Realistically, though, we
knew she would have to leave before that.
A week before Smith’s
departure, she and I sat in her office planning the last few weeks of the
semester. A few days before, we had independently brainstormed lists of
concepts we wanted to cover or reinforce in the limited time left.
My initial list looked like
this:
Things to Go Over
- Quotation Methods
- Attribution, Including Use
of “Said”
- Paragraphing
- AP Style
- Editorializing and
Objectivity
- Balance (and False Balance)
- Assessing Sources,
Fact-checking
- Digital Journalism –
Differences and Similarities, Strategies for Horizons
- Ethics
I next whittled the list down
to those items that mattered most:
- Paragraphing: Although many of the students had shortened their
paragraphs while writing the April issue, many still had significant questions
about where to break up long strings of sentences.

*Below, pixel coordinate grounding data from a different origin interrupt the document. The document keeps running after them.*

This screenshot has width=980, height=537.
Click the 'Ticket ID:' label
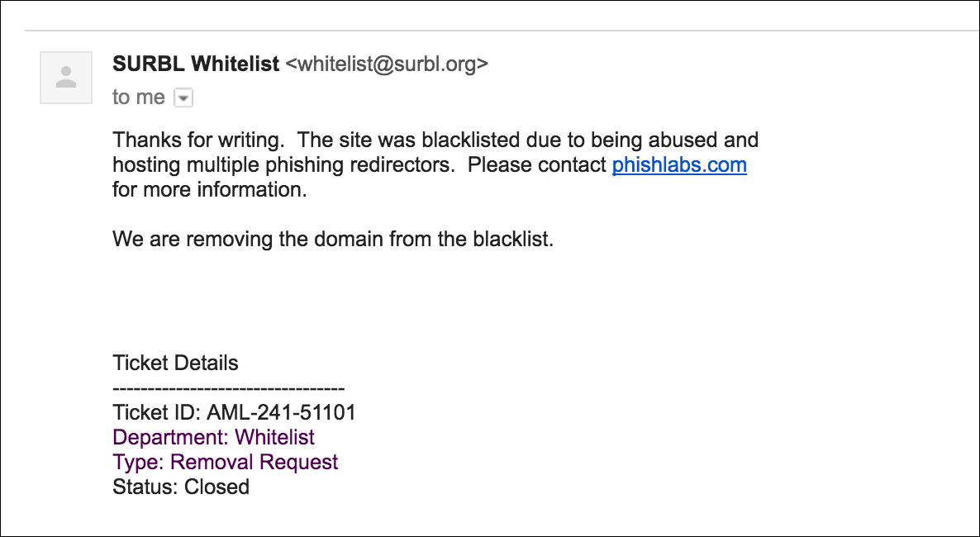pos(156,412)
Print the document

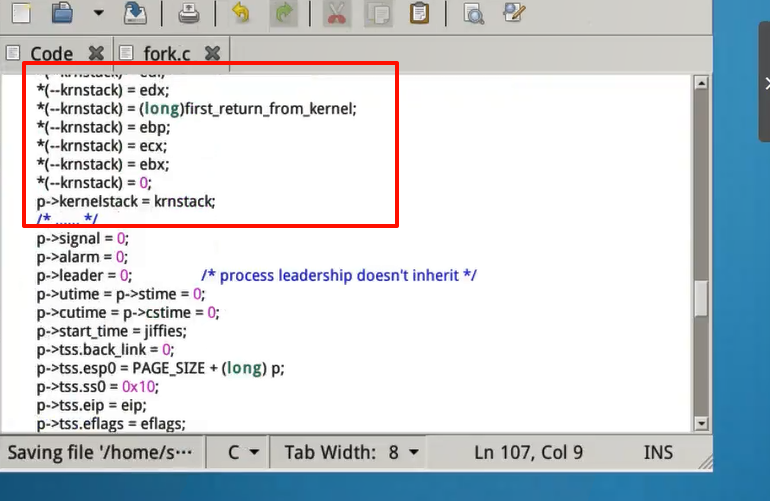point(188,13)
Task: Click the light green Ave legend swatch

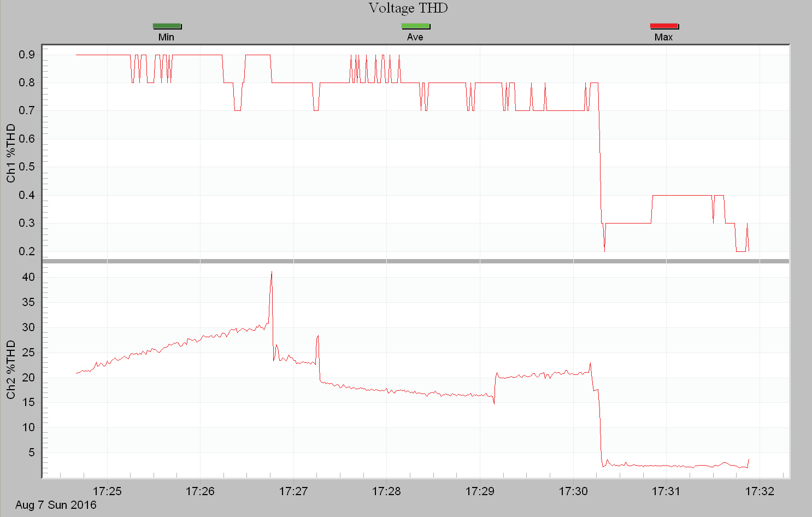Action: pos(415,26)
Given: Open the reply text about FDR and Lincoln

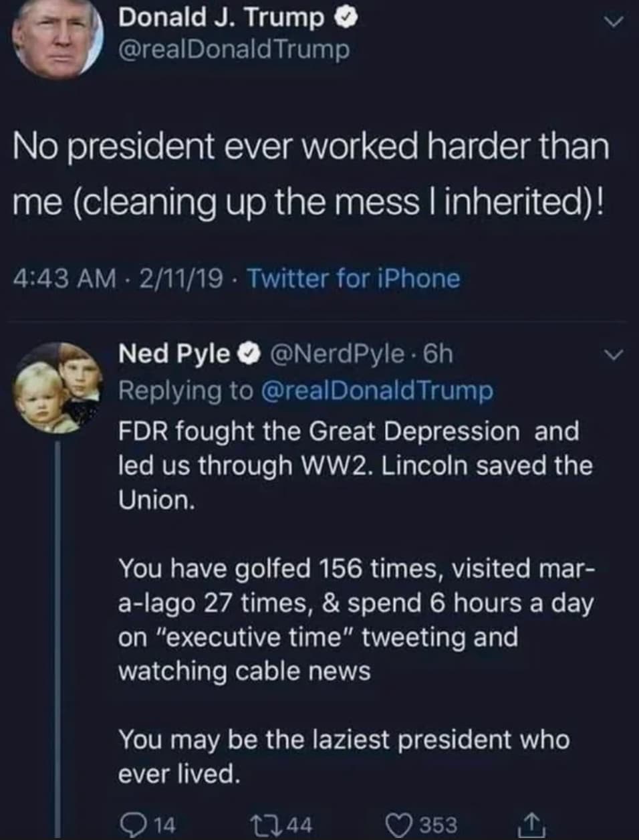Looking at the screenshot, I should (x=354, y=465).
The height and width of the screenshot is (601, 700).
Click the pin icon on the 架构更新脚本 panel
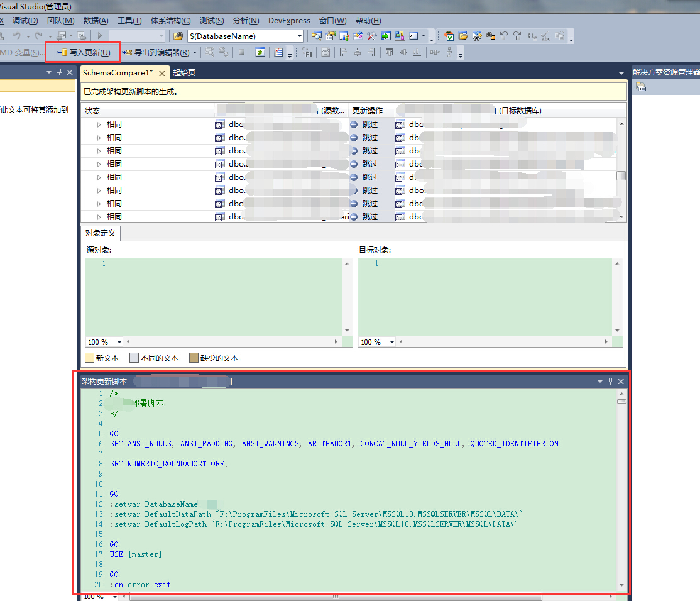point(610,382)
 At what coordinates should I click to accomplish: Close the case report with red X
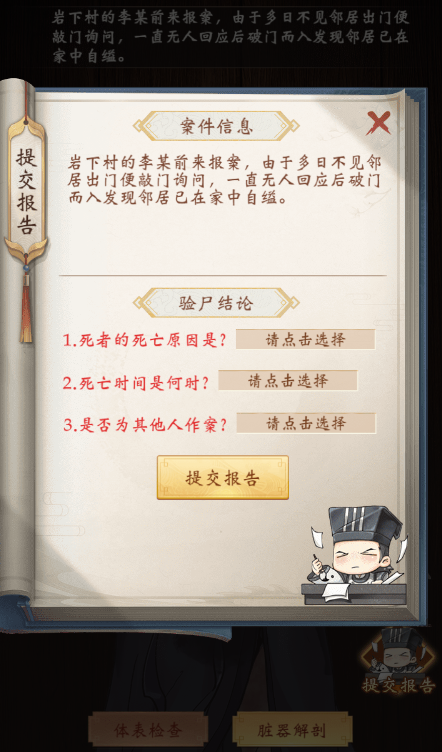(x=378, y=123)
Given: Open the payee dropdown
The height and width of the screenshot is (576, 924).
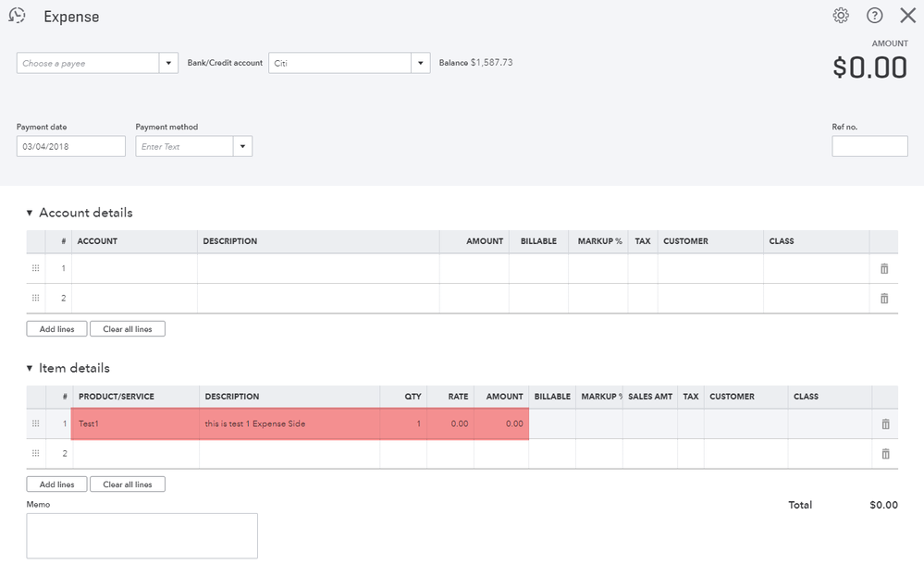Looking at the screenshot, I should coord(169,63).
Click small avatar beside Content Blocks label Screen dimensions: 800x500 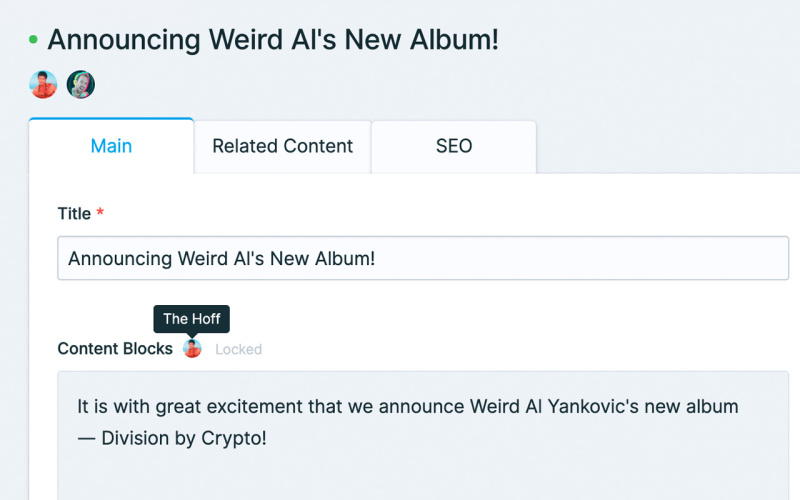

- Editorializing and Objectivity: I had noticed a number of articles
written ostensibly from an objective point of view would conclude with a single
paragraph exhorting readers to “go do such-and-such!” Large cuts had to be made
to one article in which the student kept shifting from an objective tone to an
editorial tone.
- Digital Journalism: Students had expressed a desire to do more with
Horizons in the online space. We were
already considering ways to make that happen in the future. To do it well,
though, they would have to learn some of the conventions unique to online journalism.
Smith brought her own list,
which included some of the same items as mine. With the remaining weeks on the
schedule as our guide, we created an outline for what she would cover and what
we hoped Professor Cindy Boynton would cover:
CINDY
- Quotation methods & attribution--use of “said”
- Paragraphing
- AP Style
KARYN
- Objectivity in reporting/assessing sources
- looking
at other student newspapers--review them?
- emails?
- editing?
Cindy Final Project Ideas:
- Digital Journalism--differences and similarities,
strategies for Horizons
- how dj is
different
- source
incorporation
- pictures
We probably wouldn’t even get
through all those lessons. I expressed my frustration to Smith that it seemed
like there was still so much to do.
“I’ve learned that you have
to be okay with the fact that you can never cover everything,” she told me.
It was good advice, and I
suppose I’ll have to learn to be comfortable with those limitations. There are
only so many hours. They have to be split between instruction, discussion and
production.
If I could, I’d sit down with
these people and continue this educational journey indefinitely. That must be how
those who pursue careers in education feel.
But reality will always
intrude. People have lives. Smith loves her job, but she also has a personal
sphere – one that now involves a baby, who takes precedence.
We all must eventually move
on, even if it means missing a few things.